On Wednesday, OpenAI announced that one of its internal reasoning models had disproved a geometry conjecture Paul Erdős posed in 1946 — an open problem that had resisted mathematicians for nearly 80 years. The question is conceptually simple: if you place points on a flat plane, how many pairs can sit exactly one unit apart? Mathematicians had long believed the square grid was essentially the best possible arrangement. OpenAI’s model found an infinite family of configurations that beats it, using algebraic number theory — specifically, Golod-Shafarevich and infinite class field towers — that no one had previously connected to this problem. Noga Alon, Melanie Wood, and Thomas Bloom all independently verified the proof. Fields medalist Tim Gowers called it “a milestone in AI mathematics.”
That label is doing real work. The kind of reasoning required to solve a genuine open problem in combinatorics is different from the kind required to summarize documents or write code. It requires searching a space where the path is not known, and combining tools from entirely separate subfields in ways no one has tried before. For that to work — well enough that multiple elite mathematicians read it and said it was correct — the model has to be doing something that looks more like mathematical thinking than information retrieval.
The talent signal
The day before, Andrej Karpathy announced he had joined Anthropic’s pretraining team. He co-founded OpenAI, directed Tesla’s Autopilot AI, and most recently founded Eureka Labs. He’s among the few people capable of materially advancing what frontier models can do.
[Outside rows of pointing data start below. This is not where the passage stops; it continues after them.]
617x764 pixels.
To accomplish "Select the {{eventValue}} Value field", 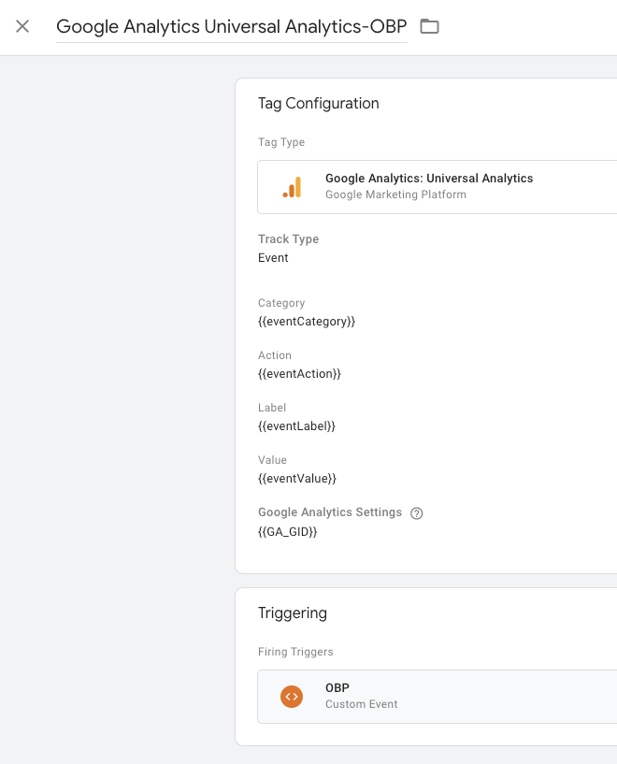I will coord(297,479).
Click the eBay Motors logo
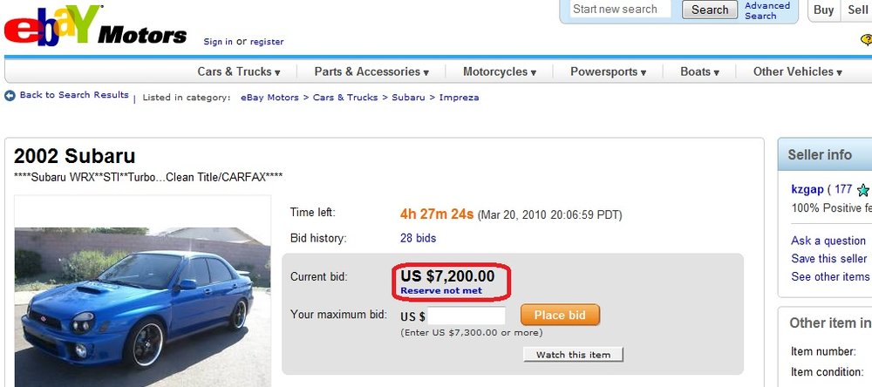 [x=95, y=25]
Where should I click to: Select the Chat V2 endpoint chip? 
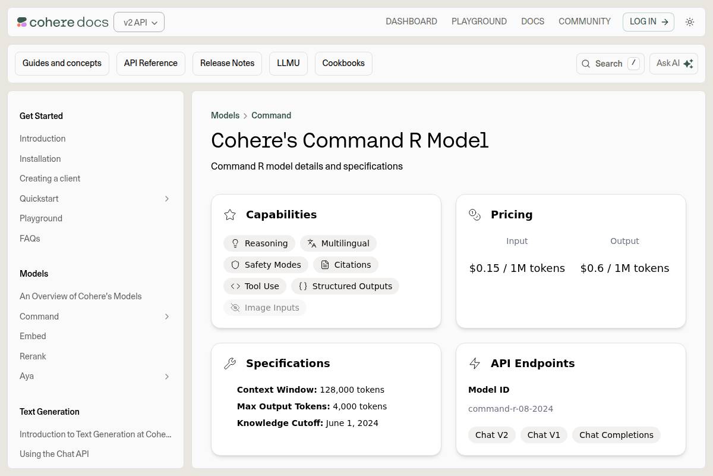tap(491, 435)
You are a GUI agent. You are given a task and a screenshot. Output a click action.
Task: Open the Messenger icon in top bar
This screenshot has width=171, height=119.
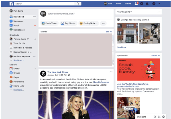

His stated role: build a team that uses Claude to accelerate pretraining research itself — the training runs that give models their core capabilities. The recursive element is deliberate. Karpathy is betting that Anthropic’s pretraining trajectory is where the important work is, and that using AI to speed up AI training is the right approach. When someone with his background makes that bet with his career, it carries weight.
What the builders actually think
Earlier this month, Anthropic co-founder Jack Clark gave a lecture at Oxford. He told students that AI will help make a Nobel Prize-winning scientific discovery within 12 months, bipedal robots will be assisting tradespeople within two years, and AI-run companies generating revenue will exist within 18 months. He described the current period as producing a “vertiginous sense of progress” — framed not as hype but as a lived operational reality for the people actually building these systems.
Then he said that the risk of AI killing everyone on the planet “hasn’t gone away.” That combination is worth pausing on. It would be easy to read either half in isolation — the confident predictions or the extinction-risk caveat — but Clark is clearly committing to both simultaneously, not hedging between them. He believes the transformation is arriving faster than most people expect and that the danger is real. That’s a harder position to hold than either pole, and more likely to be accurate.
Three different types of evidence this week — empirical (the Erdős proof), revealed preference (Karpathy’s career choice), verbal testimony (Clark’s lecture) — all pointing in the same direction. The frontier is moving faster than the median estimate of 2025 would have suggested, and the people closest to it are acting accordingly.